Batch #7 (8 days old) was rotated to the lower rearmost position and has stabilized around 66, which i consider an acceptable amount of deviation from the chamber setpoint of 64 currently.
Thinking on the design, with my current 5 and 3 gallon carboys, its nice to be able to use the large tube for a blow off with minimal kinking due to height of the chamber, but for efficiency sake I would probably chop a few inches off the overall height and deal with having to be more creative regarding blowoffs for the lower shelf.
Also I could have made the chamber thinner to accommodate the milk crates more snugly, however I primarily just wanted to match the fridge dimensions.

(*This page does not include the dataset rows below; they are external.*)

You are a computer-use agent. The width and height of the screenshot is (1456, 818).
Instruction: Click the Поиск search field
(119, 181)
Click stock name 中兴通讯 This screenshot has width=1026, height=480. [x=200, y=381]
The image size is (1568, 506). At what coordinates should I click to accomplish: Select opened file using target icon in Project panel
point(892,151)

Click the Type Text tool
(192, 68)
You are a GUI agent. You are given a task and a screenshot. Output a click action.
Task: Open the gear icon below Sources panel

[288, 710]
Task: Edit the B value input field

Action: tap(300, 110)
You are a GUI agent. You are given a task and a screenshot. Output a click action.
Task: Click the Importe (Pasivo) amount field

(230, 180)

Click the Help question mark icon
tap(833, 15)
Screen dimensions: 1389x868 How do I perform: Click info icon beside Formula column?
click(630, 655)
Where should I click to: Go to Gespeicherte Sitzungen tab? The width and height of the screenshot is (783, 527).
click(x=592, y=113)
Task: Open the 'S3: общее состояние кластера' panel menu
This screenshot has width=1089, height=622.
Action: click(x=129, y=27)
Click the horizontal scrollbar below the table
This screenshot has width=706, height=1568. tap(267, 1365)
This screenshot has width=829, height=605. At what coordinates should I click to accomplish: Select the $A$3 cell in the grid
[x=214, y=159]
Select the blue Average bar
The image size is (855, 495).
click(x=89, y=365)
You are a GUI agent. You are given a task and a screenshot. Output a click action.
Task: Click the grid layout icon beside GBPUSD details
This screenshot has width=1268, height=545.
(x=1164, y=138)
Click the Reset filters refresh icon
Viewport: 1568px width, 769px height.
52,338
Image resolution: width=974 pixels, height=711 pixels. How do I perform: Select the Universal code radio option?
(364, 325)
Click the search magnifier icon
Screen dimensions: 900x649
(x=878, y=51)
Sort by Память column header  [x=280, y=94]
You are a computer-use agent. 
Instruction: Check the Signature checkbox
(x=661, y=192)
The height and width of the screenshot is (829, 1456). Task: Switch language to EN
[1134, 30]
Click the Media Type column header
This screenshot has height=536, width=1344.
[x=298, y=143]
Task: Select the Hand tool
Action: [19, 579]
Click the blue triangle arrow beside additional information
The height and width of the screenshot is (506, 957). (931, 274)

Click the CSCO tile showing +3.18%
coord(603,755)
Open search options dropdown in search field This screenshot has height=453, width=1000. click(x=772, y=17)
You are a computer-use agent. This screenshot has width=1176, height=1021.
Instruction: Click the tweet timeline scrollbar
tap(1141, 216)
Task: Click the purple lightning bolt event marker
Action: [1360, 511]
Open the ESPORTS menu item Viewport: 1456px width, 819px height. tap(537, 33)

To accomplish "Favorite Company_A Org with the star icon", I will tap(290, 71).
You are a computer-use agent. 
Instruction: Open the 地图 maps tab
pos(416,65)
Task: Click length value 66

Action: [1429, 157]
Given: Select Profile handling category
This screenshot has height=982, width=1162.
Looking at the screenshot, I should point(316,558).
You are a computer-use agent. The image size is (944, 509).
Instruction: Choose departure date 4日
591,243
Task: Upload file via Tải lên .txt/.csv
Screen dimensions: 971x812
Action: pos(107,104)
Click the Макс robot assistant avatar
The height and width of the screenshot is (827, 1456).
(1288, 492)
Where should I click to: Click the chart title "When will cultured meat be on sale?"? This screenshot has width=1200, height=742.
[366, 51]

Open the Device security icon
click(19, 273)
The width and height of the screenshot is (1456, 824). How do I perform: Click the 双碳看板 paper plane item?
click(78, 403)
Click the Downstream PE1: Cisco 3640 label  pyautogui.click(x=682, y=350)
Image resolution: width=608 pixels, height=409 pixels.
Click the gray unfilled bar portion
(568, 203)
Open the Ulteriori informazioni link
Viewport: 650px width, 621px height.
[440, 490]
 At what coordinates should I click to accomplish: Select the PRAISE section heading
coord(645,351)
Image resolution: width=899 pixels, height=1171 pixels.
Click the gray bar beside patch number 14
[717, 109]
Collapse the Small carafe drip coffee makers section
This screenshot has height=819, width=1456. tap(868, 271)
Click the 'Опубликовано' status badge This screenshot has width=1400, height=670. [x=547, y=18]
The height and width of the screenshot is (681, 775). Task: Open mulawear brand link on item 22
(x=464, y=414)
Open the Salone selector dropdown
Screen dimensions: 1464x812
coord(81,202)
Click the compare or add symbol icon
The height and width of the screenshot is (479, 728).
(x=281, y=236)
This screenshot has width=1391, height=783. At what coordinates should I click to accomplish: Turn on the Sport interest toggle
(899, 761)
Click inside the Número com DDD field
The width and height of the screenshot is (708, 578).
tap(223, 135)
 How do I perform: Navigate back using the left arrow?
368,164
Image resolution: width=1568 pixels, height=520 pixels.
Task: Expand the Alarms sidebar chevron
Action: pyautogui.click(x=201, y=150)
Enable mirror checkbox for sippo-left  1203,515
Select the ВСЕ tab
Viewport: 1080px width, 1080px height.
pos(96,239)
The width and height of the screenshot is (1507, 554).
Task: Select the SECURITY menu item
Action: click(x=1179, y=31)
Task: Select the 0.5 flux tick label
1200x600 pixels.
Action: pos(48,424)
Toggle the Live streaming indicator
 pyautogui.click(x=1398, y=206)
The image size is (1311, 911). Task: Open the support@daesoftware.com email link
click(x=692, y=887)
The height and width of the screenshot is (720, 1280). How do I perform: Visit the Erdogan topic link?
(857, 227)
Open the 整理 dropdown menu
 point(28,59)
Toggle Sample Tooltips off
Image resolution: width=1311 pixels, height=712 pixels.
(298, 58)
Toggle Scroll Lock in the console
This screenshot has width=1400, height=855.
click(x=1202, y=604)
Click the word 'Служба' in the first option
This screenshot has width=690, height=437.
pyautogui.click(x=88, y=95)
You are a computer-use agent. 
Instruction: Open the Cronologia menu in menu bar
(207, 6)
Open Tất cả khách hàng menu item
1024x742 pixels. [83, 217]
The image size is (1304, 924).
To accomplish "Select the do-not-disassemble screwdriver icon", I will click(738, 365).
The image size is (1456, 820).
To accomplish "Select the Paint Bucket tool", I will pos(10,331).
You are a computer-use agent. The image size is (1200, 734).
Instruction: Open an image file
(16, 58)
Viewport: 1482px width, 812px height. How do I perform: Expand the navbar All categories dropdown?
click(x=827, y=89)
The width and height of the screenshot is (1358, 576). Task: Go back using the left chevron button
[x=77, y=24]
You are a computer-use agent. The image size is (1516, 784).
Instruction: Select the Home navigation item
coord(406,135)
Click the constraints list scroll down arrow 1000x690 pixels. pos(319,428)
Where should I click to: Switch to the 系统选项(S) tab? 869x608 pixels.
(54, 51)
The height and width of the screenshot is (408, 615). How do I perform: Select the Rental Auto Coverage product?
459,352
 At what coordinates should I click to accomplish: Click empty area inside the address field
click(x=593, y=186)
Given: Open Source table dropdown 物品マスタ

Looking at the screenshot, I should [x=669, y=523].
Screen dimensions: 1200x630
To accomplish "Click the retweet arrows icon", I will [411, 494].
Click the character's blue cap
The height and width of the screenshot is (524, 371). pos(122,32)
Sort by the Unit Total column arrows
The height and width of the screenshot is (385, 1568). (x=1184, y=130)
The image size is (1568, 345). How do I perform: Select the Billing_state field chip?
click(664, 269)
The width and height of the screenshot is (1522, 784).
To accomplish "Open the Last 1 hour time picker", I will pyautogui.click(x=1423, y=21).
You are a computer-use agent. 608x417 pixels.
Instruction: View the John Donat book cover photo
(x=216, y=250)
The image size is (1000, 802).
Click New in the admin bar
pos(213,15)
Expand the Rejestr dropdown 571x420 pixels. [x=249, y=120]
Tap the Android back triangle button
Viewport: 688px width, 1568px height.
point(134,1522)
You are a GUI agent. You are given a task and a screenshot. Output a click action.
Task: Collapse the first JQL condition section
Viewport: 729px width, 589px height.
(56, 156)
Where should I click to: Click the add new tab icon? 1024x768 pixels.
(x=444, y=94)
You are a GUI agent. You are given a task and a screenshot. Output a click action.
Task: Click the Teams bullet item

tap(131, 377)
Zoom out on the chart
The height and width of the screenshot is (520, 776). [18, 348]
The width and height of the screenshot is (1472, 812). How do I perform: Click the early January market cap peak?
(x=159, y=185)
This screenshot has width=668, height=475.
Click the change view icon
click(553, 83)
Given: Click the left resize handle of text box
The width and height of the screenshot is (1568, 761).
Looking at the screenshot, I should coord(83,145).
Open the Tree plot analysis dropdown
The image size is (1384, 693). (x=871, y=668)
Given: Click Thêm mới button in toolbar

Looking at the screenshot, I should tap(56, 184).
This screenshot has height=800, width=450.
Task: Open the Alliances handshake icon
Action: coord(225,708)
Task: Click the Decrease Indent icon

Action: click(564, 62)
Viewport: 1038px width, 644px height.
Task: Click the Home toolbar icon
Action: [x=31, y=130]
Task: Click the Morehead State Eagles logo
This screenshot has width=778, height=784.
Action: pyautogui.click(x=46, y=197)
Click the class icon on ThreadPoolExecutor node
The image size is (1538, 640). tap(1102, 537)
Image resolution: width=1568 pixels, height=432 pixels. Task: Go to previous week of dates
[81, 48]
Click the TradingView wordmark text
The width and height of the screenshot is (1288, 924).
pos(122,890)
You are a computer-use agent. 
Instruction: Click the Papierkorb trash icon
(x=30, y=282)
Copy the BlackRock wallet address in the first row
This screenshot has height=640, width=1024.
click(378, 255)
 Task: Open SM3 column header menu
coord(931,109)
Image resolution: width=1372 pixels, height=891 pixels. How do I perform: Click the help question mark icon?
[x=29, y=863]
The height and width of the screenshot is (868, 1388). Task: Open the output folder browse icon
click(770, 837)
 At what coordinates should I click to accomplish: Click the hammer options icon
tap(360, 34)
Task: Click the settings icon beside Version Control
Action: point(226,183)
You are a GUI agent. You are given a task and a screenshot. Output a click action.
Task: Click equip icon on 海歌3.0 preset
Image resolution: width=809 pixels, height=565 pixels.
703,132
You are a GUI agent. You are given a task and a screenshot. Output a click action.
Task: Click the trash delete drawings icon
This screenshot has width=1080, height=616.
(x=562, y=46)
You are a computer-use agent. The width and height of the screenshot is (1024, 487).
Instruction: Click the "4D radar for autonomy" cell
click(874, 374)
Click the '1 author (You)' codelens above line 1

In the coming weeks I plan to add lighting, some more fans, and hopefully a rasberry pi so I can actually have useful consistently logged data to interpret.
@Transamguy77 Id love to offer any help I can because I think that this is a great design for people that dont have the roughly 1/2 a room you need to dedicate for a typical chest freezer fermentation chamber.
Lastly, and this may make a huge difference, I have my chamber inside my house where it never gets hotter than 78, if it were outside in a garage Im almost certain the poor little thing wouldnt cope well. However I built this to be a minimal presence in a room, and moving forward I have some more aesthetic design choices in mind.